Application: Create/Load/Delete Leagues
Analysis: Data Analysis & Feature Importance
Model: Train/Evaluate Models & Predict Matches
Theme: Select a Theme for the Application Window
Help: Additional Resources to Read about Machine Learning Topics

Also, 4 custom themes have been added and can be selected via "Theme" menu. The themes are:

Breeze-Light
Breeze-Dark
Forest-Light
Forest-Dark

League Statistics

For each league, the application computes several statistics (features) about the teams, including their form, the performance of the last N matches, etc. The stats are computed for both the home team and the away team. More specifically:

Home Wins (HW): Last N wins of the home team in its home
Home Losses (HL): Last N losses of the home team in its home
Home Goal Forward (HGF): Sum of goals that the home team scored in the last N matches in its home
Home Goal Against (HGA): Sum of goals that the away teams scored in the last N matches.
Home G-Goal Difference Wins (HGD-W) Last N wins of the home team with G difference in the final score in its home (${HG - AG \geq 2}$)
Home G-Goal Difference Losses (HGD-L) Last N losses of the home team with G difference in the final score in its home (${HG - AG \geq 2}$)
Home Win Rate (HW%) Total win rate of the home team from the start of the league in its home
Home Loss Rate (HL%) Total loss rate of the home team from the start of the league in its home
Away Wins (AW): Last N wins of the away team away its home
Away Losses (AL): Last N losses of the away team away its home
Away Goal Forward (AGF): Sum of goals that the away team scored in the last N matches away its home
Away Goal Against (AGA): Sum of goals that the home teams scored in the last N matches.
Away G-Goal Difference Wins (AGD-W) Last N wins of the away team with G difference in the final score away its home(${HG - AG \geq 2}$)
Away G-Goal Difference Losses (AGD-L) Last N losses of the away team with G difference in the final score away its home (${HG - AG \geq 2}$)
Away Win Rate (AW%) Total win rate from the start of the league away its home
Away Loss Rate (AL%) Total loss rate from the start of the league away its home

Each column can be added or removed from a league during the creating phase.

Leagues

ProphitBet provides 11 main soccer leagues and 2 extras, which are downloaded by https://www.football-data.co.uk/. More specifically, these leagues are:

'Argentina': [PrimeraDivision]
'Belgium': [JupilerLeague]
'Brazil': [BrazilSerieA]
'China': [ChinaSuperLeague]
'Denmark': [SuperLiga]
'England': [PremierLeague, Championshio, League1, League2]
'Finland': [VeikkausLiiga]
'France': [Ligue1, Ligue2]
'Germany': [Bundesliga1, Bundesliga2]
'Greece': [SuperLeague]
'Ireland': [IrelandPremierDivision]
'Italy': [SerieA, SerieB]
'Japan': [J1]
'Mexico': [LigaMX]
'Netherlands': [Eredivisie]
'Norgway': [Eliteserien]
'Poland': [Ekstraklasa]
'Portugal': [Liga1]
'Romania': [RomaniaLiga1]
'Russia': [RussiaPremierLeague]
'Scotland': [Premiership]
'Spain': [LaLiga, SegundaDivision]
'Sweden': [Allsvenskan]
'Switzerland': [SwitzerlandSuperLeague]
'USA': [MLS]
'Turkey': [SuperLig]

You can add additional leagues by modifying the database/leagues.csv configuration file. In order to add a new league, you need to specify:

Country (The country of the league, e.g. Russia)
League Name (The name of the league e.g. Premier League)
League ID: You can create multiple leagues, but with different ID.
The statistical odds that will be used to train the models.
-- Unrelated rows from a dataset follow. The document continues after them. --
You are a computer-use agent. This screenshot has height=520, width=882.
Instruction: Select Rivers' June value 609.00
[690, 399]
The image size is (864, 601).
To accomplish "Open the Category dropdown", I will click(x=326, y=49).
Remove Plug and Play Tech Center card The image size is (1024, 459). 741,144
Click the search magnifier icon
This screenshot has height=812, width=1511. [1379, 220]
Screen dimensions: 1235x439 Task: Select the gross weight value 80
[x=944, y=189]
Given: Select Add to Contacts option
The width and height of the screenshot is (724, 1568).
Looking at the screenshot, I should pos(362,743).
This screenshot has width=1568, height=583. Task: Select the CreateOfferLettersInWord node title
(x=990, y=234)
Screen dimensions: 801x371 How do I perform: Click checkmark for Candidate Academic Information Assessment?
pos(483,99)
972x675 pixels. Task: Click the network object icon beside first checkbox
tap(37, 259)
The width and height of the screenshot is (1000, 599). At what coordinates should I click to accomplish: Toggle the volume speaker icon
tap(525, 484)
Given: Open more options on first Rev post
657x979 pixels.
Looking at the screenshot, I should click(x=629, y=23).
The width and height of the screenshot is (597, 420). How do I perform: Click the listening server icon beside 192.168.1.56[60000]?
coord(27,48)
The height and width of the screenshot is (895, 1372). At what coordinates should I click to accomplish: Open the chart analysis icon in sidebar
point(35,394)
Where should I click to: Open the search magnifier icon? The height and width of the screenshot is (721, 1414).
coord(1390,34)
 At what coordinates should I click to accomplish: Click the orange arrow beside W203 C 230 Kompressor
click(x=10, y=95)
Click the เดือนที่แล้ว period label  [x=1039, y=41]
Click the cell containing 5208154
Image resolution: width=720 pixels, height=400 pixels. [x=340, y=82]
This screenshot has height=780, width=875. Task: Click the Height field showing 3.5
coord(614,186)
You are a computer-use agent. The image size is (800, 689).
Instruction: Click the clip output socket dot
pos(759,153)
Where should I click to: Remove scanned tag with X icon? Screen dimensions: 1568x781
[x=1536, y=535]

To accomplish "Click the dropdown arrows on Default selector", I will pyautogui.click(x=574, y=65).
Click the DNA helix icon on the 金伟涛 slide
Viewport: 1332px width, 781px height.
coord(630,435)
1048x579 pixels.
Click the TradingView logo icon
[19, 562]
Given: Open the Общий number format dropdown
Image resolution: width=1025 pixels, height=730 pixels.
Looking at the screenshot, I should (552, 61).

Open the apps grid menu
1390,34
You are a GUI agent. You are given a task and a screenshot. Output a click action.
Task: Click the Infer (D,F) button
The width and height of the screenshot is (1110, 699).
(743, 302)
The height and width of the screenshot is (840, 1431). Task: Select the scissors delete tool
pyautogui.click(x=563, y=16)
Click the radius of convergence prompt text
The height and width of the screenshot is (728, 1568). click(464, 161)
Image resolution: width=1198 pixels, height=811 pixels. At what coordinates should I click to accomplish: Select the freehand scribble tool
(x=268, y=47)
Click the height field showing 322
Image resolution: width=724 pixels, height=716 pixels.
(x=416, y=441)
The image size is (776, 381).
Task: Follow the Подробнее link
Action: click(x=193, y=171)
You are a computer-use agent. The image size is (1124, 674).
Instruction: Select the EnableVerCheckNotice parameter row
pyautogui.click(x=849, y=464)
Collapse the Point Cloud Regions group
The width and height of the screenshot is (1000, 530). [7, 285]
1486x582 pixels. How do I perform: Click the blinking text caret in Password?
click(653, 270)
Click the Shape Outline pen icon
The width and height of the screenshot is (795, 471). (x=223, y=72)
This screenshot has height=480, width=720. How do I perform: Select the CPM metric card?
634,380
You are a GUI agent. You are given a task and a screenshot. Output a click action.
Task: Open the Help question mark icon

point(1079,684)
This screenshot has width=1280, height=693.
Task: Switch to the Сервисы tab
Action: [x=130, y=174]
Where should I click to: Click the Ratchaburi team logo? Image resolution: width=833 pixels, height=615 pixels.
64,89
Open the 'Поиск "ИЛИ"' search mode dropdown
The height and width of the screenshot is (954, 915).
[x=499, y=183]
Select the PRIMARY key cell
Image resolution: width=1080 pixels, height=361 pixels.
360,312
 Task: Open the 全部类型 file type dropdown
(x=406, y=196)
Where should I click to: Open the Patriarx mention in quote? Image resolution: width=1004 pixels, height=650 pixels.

Feature Correlation Analysis

This is particulary useful, when analyzing the quality of the training data. ProphitBet provides a headmap for the correlation matrix between the features, which shows the correlations between 2 features (columns). The correlation is described by an arithmetic value ${r \in[-1.0, 1.0]}$. The closer $r$ is to zero, the weaker the correlation is between 2 columns. The closer to 1.0 or -1.0, the stronger the correlation will be. Ideally, a feature is good if its correlation with the rest of the features is close to zero ($r=0$).

Feature Importance Analysis

ProphitBet also comes with a built-in module for "interpretability". In case you are wondering which stats are the most important, there are 3 methods included:

Variance Analysis (https://corporatefinanceinstitute.com/resources/knowledge/accounting/variance-analysis/)
Recursive Feature Elimination (https://bookdown.org/max/FES/recursive-feature-elimination.html)
Random Forest importance scores

Class (Target) Distribution Analysis

It is noticed that the training dataset of several leagues contains imbalanced classes, which means that the number of matches that ended in a win for the home team is a lot larger than the number of the matches that ended in a win for the away team. This often leads models to overestimate their prediction probabilities and tend to have a bias towards the home team. ProphitBet provides a plot to detect such leagues, using the Target Distrubution Plot, as well as several tools to deal with that, including:

Noise Injection (https://www.ncbi.nlm.nih.gov/pmc/articles/PMC2771718/)
Output Probability Calibration (https://davidrosenberg.github.io/ttml2021/calibration/2.calibration.pdf)
Resampling techniques (SMOTE, SMOTE-NN, SVM-SMOTE, NearMiss, Radnom Resampling)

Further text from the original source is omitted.